Do(es) Any of Us Care? Different Takes on Grammar
April 30, 2012
Recently I ordered a new edition of a title that bids “adios” to Strunk and White (see below). Some daring iconoclasts, including prominent linguists, have come out swinging over the years against The Elements of Style, the venerable grammar authority that has browbeat generations of students into awkward contortions to avoid passive voice or prepositional sentence endings, among many other supposed sins, in formal writing. For a particularly harsh critique of Elements, see this 2009 article from the Chronicle of Higher Education.
Another Strunk and White critic is linguist Daniel Everett, whose Language : The Cultural Tool also came out this year. Everett lived for decades studying the Piraha language of a remote Amazonian tribe in Brazil. The book is fascinating for what Everett discovered about how Piraha language is closely tied to their particular way of life and shows surprising features. For one thing, there are no words whatsoever for numbers (birth order of siblings is described analogously to body parts), and color words are restricted to light and dark, basically. Everett dismisses as unscientific Strunk and White’s “prescriptive” approach to grammar. When I read this expert opinion and the Chronicle of Higher Education article, I got a rebellious tingle, having been thoroughly indoctrinated in Strunk and White as a child. Of course for the true believers, we will continue to have multiple copies of The Elements of Style as well.

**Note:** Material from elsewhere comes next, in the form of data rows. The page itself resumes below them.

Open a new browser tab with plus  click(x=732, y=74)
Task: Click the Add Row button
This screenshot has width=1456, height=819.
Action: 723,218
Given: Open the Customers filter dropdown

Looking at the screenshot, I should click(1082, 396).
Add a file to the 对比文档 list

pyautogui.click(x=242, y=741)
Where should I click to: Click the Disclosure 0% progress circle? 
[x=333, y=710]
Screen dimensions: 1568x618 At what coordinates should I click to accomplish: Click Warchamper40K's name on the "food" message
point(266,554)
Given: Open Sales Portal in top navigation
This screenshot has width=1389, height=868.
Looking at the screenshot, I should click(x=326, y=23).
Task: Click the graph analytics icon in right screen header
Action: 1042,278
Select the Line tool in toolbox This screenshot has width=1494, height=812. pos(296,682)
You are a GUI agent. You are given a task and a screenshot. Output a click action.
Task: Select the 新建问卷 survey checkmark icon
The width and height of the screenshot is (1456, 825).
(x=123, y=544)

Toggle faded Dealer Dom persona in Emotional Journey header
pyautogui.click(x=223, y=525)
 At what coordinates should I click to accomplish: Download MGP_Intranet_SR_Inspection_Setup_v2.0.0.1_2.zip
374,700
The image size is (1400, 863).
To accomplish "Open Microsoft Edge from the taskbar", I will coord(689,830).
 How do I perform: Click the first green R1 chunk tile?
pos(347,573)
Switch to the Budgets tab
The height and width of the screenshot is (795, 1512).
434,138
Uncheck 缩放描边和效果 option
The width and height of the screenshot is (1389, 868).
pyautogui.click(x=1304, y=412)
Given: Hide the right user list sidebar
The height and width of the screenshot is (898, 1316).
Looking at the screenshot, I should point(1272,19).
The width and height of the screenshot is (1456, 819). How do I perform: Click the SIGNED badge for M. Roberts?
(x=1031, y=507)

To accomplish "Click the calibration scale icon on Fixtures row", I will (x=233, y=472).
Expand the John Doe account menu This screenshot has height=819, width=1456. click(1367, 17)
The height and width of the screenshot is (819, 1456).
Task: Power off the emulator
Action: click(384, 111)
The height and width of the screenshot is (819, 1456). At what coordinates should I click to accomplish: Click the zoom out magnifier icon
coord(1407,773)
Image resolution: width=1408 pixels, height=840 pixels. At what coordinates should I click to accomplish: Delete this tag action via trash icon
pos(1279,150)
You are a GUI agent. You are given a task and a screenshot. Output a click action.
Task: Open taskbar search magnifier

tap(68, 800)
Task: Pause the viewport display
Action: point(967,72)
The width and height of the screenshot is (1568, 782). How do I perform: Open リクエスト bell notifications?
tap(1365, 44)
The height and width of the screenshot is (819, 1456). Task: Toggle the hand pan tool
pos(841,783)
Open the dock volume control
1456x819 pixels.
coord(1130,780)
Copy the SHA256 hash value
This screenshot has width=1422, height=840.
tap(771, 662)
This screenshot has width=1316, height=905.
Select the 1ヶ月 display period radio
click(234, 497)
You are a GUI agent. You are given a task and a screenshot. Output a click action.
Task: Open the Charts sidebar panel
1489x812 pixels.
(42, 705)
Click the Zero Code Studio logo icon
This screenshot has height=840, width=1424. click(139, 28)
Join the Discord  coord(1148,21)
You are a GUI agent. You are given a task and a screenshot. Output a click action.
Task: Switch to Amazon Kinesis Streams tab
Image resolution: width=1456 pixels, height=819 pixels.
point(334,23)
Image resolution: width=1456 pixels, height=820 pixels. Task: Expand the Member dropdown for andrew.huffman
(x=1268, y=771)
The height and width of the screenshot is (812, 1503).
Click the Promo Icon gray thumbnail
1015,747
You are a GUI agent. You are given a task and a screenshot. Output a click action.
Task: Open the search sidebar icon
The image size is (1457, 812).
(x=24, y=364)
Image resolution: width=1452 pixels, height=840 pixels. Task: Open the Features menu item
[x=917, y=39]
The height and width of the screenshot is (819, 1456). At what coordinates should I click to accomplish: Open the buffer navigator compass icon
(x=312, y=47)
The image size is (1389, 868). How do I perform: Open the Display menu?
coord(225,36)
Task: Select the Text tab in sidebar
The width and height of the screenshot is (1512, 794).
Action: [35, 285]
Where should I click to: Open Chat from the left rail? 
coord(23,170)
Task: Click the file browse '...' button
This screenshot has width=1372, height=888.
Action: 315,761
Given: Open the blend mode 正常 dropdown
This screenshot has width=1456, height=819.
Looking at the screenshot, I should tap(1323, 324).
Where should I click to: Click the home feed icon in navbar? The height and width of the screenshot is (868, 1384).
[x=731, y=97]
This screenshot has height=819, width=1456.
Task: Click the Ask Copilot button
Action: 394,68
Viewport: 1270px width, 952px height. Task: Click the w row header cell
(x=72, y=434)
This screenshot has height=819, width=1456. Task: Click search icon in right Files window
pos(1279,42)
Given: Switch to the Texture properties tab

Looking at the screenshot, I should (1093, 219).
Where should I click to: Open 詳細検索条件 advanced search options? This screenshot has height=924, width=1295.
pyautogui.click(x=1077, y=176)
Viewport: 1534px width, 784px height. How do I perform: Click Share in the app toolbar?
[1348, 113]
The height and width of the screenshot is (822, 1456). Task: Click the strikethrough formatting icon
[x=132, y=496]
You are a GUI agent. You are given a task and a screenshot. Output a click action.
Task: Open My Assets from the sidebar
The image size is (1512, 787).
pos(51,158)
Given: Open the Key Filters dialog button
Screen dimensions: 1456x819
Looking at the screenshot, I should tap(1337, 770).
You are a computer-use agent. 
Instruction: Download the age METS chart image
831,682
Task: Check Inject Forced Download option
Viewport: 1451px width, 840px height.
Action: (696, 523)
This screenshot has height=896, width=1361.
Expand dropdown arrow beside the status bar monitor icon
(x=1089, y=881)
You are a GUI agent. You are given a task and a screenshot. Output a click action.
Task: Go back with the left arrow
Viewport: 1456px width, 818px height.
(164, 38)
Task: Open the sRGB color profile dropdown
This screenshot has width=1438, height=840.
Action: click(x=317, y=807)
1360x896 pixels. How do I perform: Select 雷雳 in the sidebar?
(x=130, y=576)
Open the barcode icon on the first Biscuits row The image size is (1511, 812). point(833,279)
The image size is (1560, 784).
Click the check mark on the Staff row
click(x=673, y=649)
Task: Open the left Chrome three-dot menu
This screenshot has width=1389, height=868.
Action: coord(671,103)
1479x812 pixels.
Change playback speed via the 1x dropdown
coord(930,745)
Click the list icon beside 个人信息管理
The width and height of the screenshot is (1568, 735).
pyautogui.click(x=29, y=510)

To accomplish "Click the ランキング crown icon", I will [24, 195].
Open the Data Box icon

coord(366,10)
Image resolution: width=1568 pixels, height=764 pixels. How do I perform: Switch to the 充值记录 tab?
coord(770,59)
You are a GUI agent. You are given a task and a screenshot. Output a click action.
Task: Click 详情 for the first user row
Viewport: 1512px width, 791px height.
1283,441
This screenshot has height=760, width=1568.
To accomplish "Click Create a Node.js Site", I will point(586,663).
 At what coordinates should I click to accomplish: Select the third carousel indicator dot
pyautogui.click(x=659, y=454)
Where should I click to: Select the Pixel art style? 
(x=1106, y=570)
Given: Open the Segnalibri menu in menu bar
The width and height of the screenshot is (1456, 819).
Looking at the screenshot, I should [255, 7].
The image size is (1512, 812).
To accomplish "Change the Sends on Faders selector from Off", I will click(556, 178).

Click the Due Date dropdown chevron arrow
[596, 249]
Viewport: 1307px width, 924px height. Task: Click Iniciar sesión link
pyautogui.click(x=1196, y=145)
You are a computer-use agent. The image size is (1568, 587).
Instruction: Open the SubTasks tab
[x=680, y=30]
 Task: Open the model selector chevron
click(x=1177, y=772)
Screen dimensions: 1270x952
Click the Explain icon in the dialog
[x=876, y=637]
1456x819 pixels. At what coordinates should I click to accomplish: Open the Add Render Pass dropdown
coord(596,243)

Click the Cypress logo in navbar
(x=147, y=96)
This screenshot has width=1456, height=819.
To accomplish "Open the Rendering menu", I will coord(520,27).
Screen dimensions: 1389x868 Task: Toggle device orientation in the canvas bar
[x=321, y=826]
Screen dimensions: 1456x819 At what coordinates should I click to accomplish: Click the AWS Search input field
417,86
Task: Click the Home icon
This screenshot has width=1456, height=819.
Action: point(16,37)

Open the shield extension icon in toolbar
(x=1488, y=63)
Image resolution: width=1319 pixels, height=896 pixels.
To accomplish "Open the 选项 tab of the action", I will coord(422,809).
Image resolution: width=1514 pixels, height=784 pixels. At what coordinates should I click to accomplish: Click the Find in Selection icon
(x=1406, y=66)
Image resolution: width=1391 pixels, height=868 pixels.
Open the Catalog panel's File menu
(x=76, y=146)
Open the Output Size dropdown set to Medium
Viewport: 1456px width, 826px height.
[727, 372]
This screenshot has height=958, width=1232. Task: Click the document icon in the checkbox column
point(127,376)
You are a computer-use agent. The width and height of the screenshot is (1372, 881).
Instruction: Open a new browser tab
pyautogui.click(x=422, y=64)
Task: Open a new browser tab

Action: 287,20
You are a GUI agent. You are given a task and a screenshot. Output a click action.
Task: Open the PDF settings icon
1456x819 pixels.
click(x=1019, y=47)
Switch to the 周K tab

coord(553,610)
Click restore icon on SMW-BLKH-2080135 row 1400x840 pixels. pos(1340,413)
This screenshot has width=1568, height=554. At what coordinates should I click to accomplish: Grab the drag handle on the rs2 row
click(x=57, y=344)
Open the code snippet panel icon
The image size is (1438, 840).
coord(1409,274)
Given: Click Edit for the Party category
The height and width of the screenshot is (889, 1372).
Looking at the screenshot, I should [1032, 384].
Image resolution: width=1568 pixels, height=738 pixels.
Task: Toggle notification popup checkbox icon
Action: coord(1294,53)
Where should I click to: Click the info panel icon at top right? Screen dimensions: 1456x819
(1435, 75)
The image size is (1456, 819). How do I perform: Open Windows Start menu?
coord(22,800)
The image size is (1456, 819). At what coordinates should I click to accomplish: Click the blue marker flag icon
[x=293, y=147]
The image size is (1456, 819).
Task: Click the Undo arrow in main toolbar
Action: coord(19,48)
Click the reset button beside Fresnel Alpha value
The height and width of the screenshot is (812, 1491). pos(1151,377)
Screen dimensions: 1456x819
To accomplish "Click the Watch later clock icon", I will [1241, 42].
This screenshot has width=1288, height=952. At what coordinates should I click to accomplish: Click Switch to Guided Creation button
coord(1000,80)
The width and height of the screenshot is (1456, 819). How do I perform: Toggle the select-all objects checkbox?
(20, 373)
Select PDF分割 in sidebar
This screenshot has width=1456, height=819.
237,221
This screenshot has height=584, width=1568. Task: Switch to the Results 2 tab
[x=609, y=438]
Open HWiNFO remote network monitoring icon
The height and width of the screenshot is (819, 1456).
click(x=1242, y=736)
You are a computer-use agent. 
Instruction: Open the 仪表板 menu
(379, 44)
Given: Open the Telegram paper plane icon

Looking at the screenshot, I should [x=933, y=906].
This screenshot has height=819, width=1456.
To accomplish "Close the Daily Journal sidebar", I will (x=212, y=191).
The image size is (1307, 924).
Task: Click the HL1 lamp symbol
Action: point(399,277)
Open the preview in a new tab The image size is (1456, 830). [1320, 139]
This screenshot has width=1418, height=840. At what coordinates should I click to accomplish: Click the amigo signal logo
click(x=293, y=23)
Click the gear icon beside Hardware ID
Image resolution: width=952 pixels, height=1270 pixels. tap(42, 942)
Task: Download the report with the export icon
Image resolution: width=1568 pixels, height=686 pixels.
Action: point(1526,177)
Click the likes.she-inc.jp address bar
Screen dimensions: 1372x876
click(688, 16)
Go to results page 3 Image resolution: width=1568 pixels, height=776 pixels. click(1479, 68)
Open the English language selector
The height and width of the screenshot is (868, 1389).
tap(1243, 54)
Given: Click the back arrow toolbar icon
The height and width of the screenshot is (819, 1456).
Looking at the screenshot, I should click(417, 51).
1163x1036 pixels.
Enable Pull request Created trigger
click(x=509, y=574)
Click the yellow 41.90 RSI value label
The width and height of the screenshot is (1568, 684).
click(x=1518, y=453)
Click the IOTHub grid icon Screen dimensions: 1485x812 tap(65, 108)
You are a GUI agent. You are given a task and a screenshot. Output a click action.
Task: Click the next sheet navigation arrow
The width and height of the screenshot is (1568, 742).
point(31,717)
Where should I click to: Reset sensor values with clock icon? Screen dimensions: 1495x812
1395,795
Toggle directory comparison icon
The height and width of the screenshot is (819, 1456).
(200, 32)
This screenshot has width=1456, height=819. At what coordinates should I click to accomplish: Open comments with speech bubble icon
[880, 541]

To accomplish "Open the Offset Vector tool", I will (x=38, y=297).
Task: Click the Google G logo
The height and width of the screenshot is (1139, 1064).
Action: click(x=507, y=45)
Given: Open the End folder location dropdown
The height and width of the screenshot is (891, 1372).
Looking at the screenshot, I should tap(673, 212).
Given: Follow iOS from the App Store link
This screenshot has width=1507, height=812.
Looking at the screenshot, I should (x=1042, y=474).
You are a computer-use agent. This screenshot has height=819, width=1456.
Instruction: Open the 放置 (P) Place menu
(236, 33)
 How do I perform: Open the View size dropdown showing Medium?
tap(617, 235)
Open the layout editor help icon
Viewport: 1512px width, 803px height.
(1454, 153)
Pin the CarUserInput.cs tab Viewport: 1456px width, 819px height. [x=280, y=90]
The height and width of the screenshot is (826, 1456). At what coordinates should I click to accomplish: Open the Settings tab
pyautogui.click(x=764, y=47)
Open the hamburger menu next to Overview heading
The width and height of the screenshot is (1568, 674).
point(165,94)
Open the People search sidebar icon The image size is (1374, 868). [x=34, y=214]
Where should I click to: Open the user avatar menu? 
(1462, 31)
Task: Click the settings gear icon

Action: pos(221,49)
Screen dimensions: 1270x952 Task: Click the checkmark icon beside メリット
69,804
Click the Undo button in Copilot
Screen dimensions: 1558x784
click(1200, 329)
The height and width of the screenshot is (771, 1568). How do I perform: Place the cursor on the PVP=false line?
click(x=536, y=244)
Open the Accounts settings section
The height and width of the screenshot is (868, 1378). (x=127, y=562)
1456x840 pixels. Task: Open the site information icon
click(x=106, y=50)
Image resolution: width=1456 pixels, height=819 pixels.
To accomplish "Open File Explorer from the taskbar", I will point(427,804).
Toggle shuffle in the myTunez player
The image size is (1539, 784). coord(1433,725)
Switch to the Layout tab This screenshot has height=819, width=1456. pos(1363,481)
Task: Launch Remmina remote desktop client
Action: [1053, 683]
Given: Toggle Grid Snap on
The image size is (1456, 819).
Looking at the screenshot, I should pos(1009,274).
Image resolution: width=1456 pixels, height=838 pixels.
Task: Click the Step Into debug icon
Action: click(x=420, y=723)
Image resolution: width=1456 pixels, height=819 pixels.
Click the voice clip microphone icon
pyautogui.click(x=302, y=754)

Other recent grammar and language titles:
The all-new American Heritage® Student Grammar Dictionary presents 250 of the most useful terms and concepts of grammar, clearly and precisely defined for students in grades six and up. This resource goes well beyond grammar basics to cover more advanced concepts, making it useful for students as they progress from middle school to high school. Each entry includes engaging and varied example sentences showing how grammatical concepts play out in English writing. More than 70 charming cartoon illustrations enliven the text and supplement the example sentences with amusing exchanges between recurring characters. Most entries contain special features, including tips for dictionary use, remarks on the distinction between formal and colloquial English, and cautions about common errors. Similar and related terms are cross-referenced to each other, so that no entry stands alone but each fits into the larger pattern of English grammar. This easy-to-use dictionary is a unique, accessible, and entertaining resource for a subject that is a perennial anxiety provoker for students as well as their parents.
Everett, Daniel. Language : The Cultural Tool.
A bold and provocative study that presents language not as an innate component of the brain-as most linguists do-but as an essential tool unique to each culture worldwide. For years, the prevailing opinion among academics has been that language is embedded in our genes, existing as an innate and instinctual part of us. But linguist Daniel Everett argues that, like other tools, language was invented by humans and can be reinvented or lost. He shows how the evolution of different language forms-that is, different grammar-reflects how language is influenced by human societies and experiences, and how it expresses their great variety. For example, the Amazonian Pirahã put words together in ways that violate our long-held under-standing of how language works, and Pirahã grammar expresses complex ideas very differently than English grammar does. Drawing on the Wari’ language of Brazil, Everett explains that speakers of all languages, in constructing their stories, omit things that all members of the culture understand. In addition, Everett discusses how some cultures can get by without words for numbers or counting, without verbs for “to say” or “to give,” illustrating how the very nature of what’s important in a language is culturally determined. Combining anthropology, primatology, computer science, philosophy, linguistics, psychology, and his own pioneering-and adventurous-research with the Amazonian Pirahã, and using insights from many different languages and cultures, Everett gives us an unprecedented elucidation of this society-defined nature of language. In doing so, he also gives us a new understanding of how we think and who we are.
McFarland Publisher’s Description: Enjoy the writing tools strong writers know about but never talk about. Adios is for processional writers, college students, professors, K-12 teachers, and self-taught writers. Learn style for business, academic, scientific, and creative writing through concepts that appeal to our rhythmic, spatial, and playful sensibilities. Expand writing beyond the five-paragraph, academic word-box. Develop a distinct voice required by major university application forms and journal editors. Merge style with critical thinking, logic, and research. Everything is explained with verve. The Hoffmans practice what they preach.